- _What this task involves_: From the first line of the listing below to the line with "1232x975 pixels.", print each line exactly, and nothing more. Leave out the pictures.

- _Provided material_:
--

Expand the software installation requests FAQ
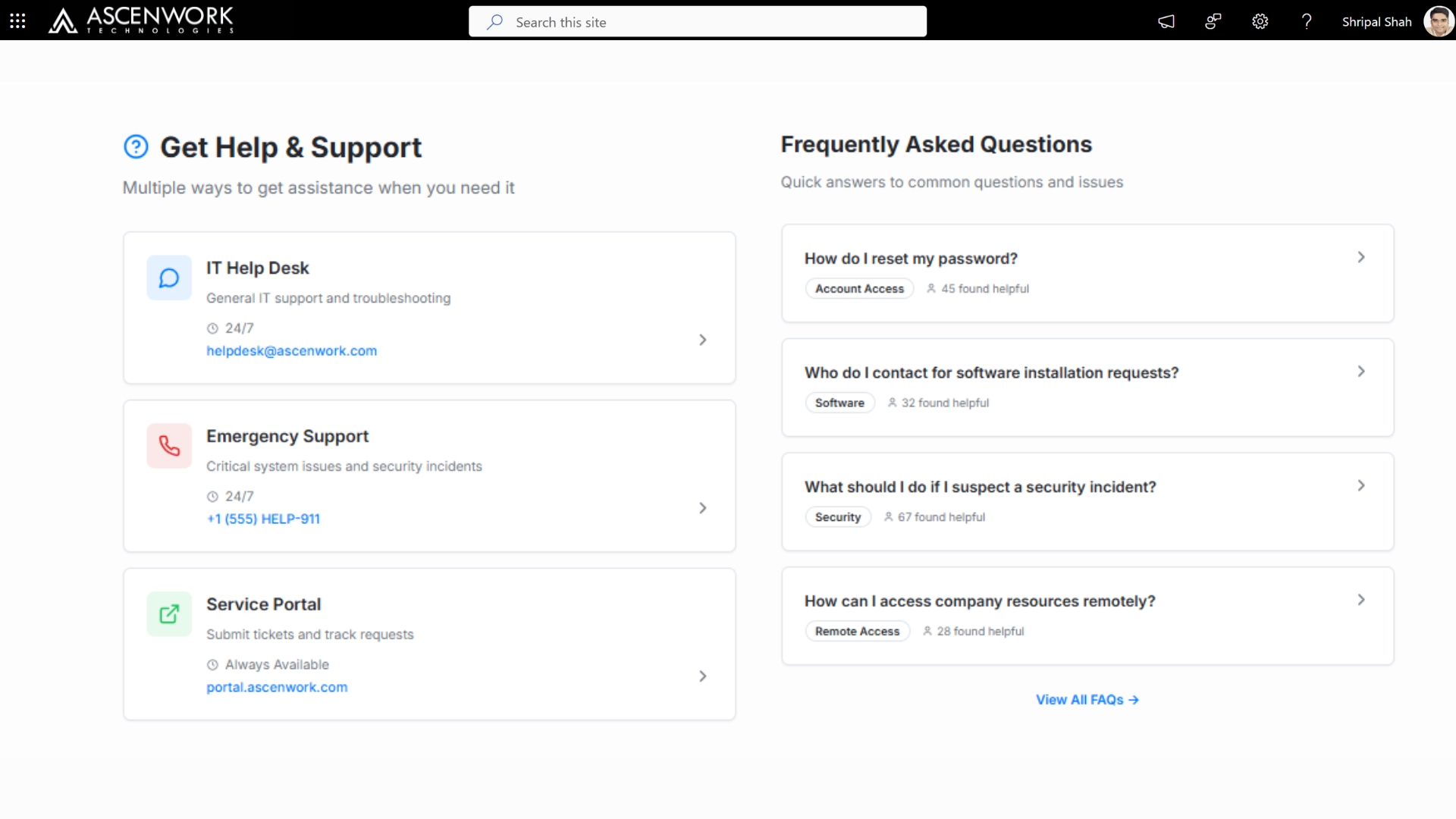The height and width of the screenshot is (819, 1456). (1361, 372)
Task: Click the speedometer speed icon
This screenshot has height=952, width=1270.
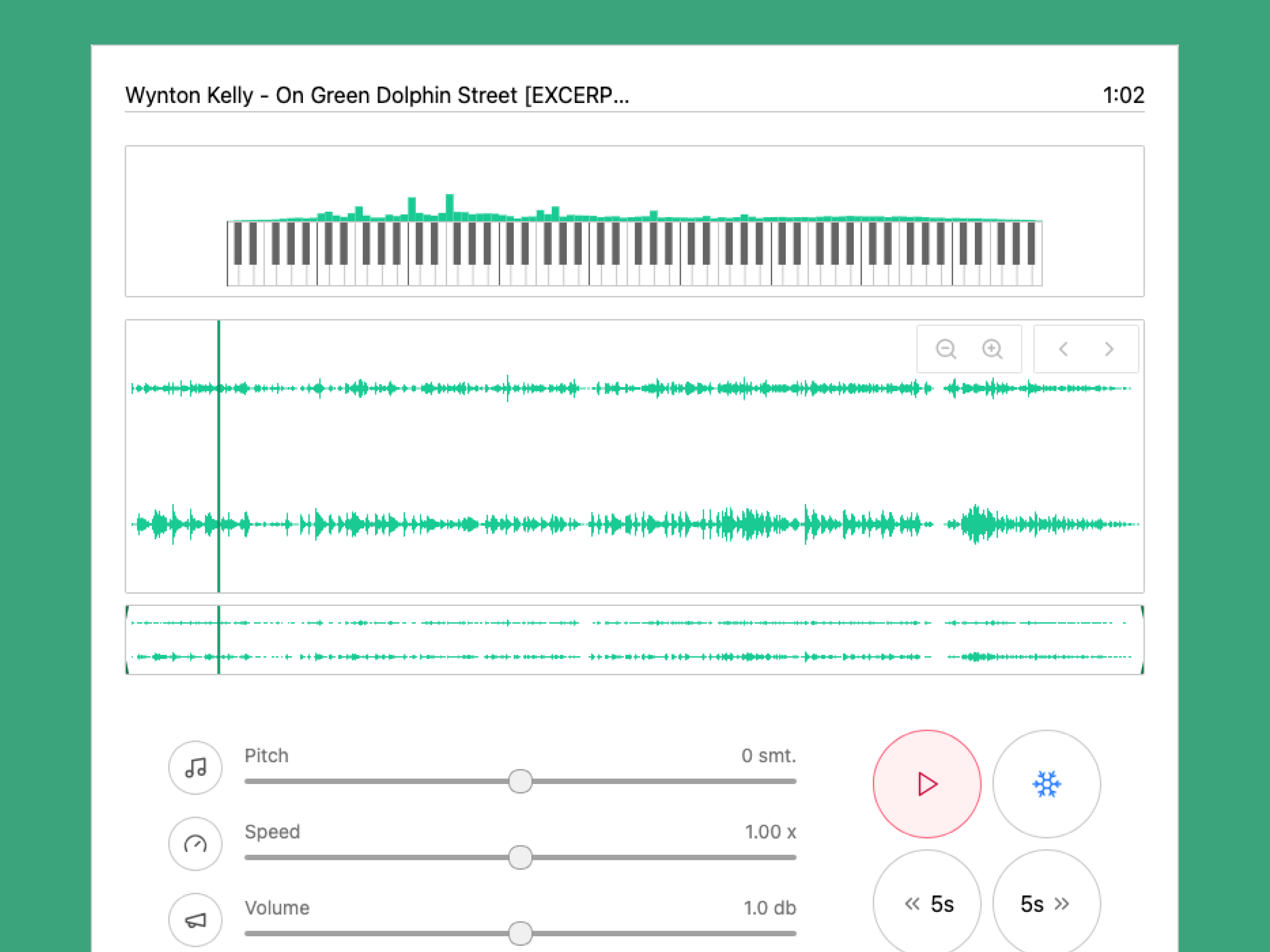Action: (x=195, y=844)
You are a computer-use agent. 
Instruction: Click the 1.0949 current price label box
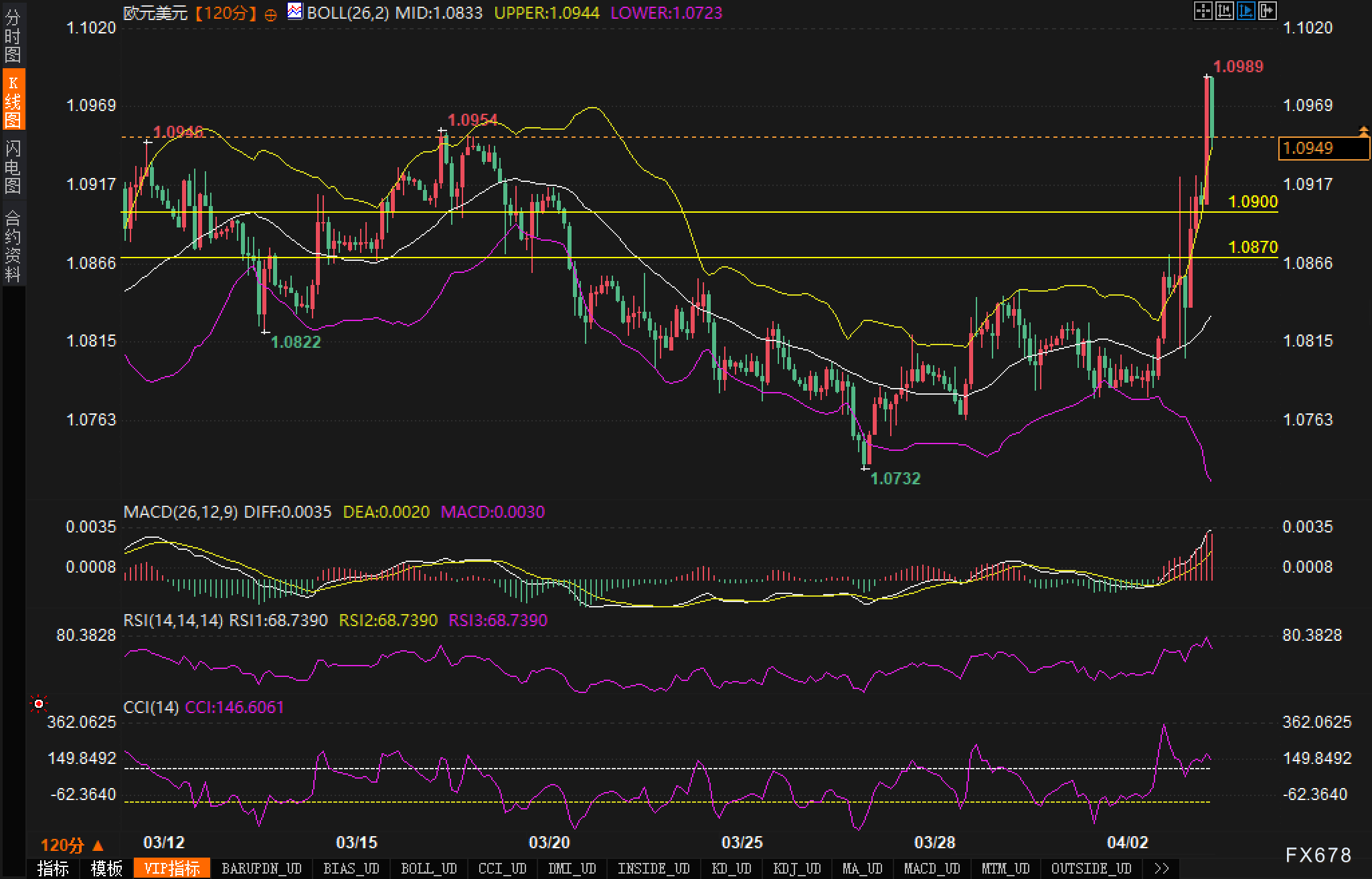coord(1322,149)
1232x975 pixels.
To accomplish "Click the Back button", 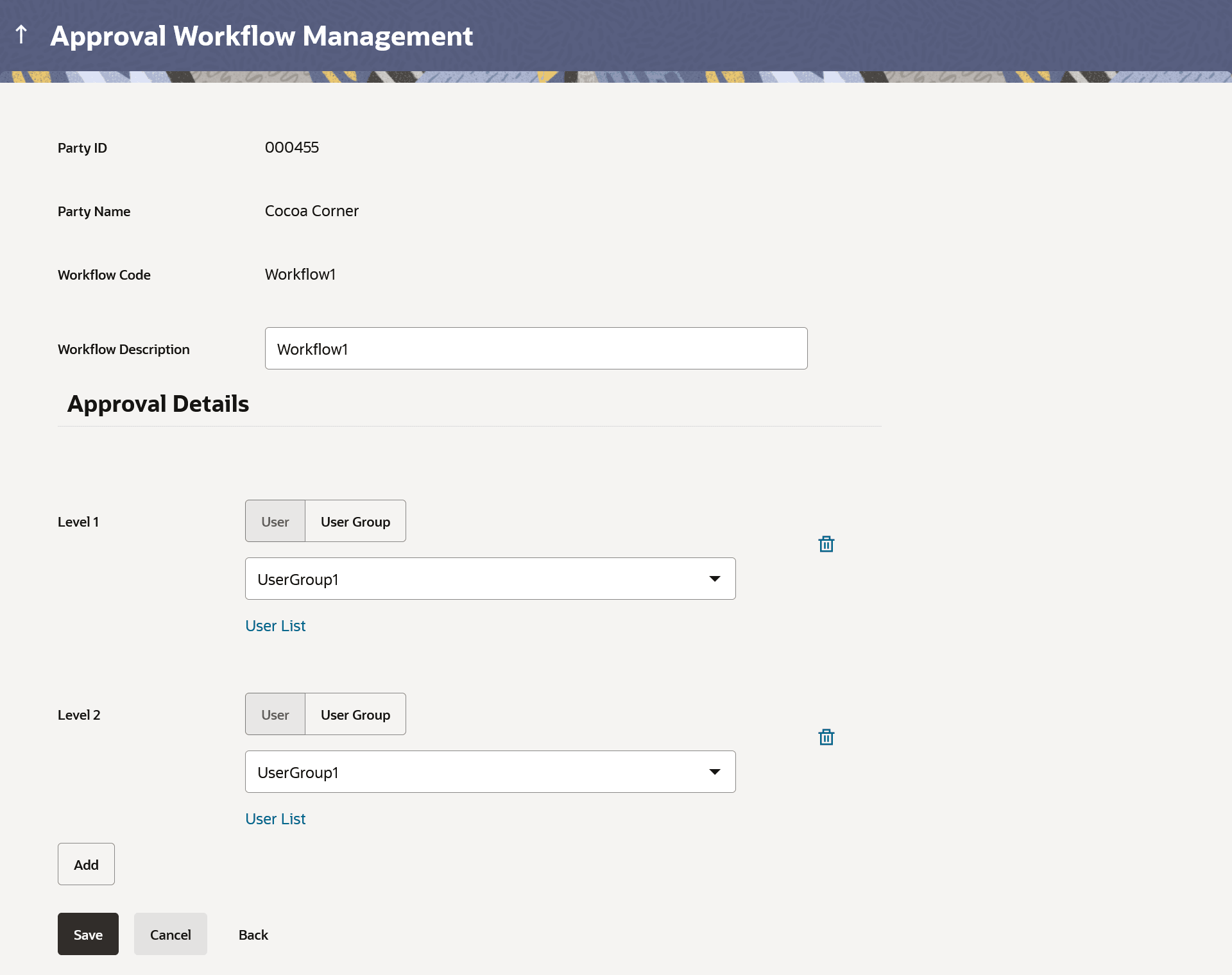I will coord(253,935).
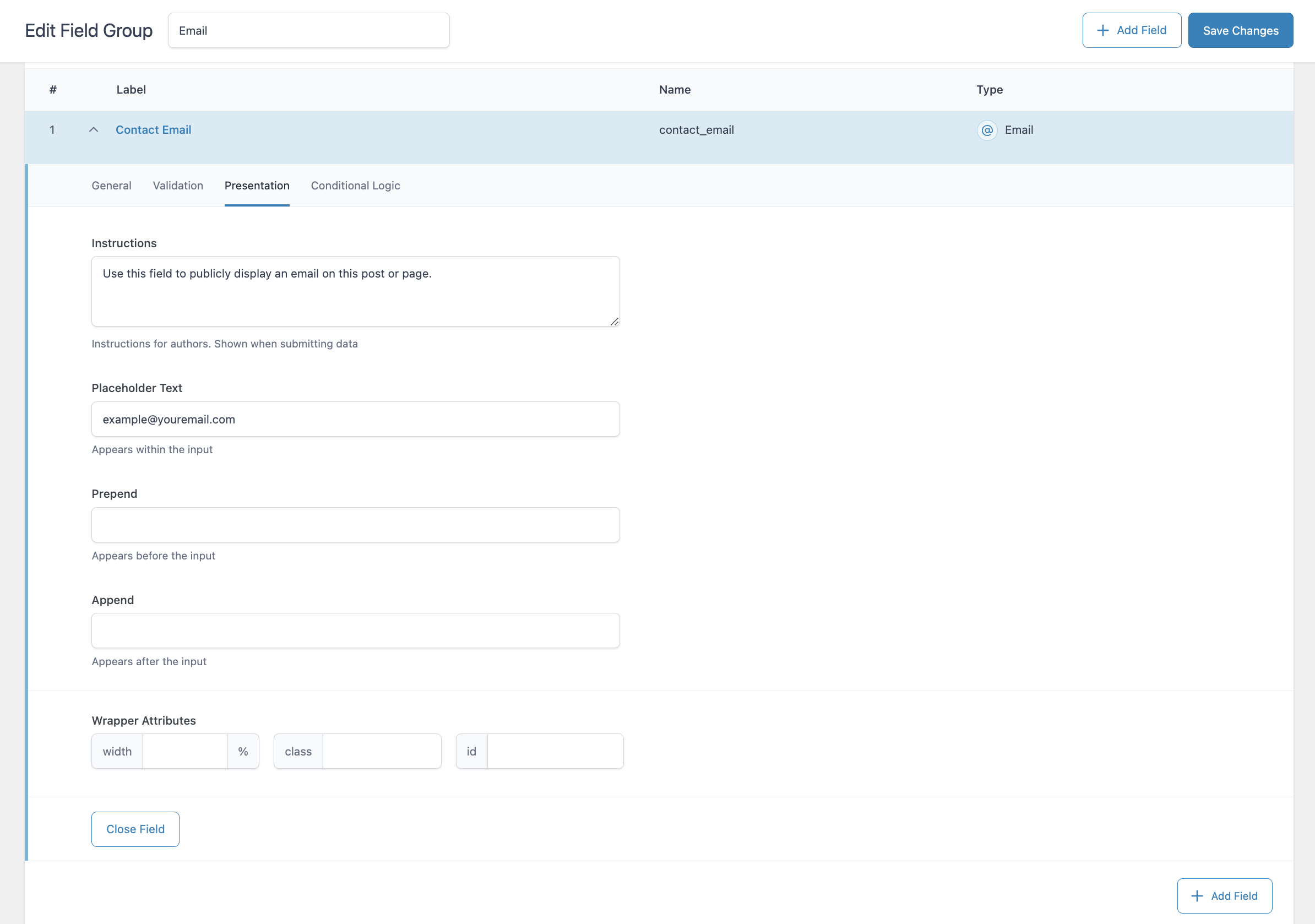Image resolution: width=1315 pixels, height=924 pixels.
Task: Select the Presentation tab
Action: pyautogui.click(x=257, y=185)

--

- _Problem solution_:
Expand the software installation requests FAQ
The height and width of the screenshot is (819, 1456). (1361, 372)
Task: Click the speedometer speed icon
This screenshot has height=952, width=1270.
Action: (x=195, y=844)
You are a computer-use agent. 
Instruction: Click the 1.0949 current price label box
coord(1322,149)
1232x975 pixels.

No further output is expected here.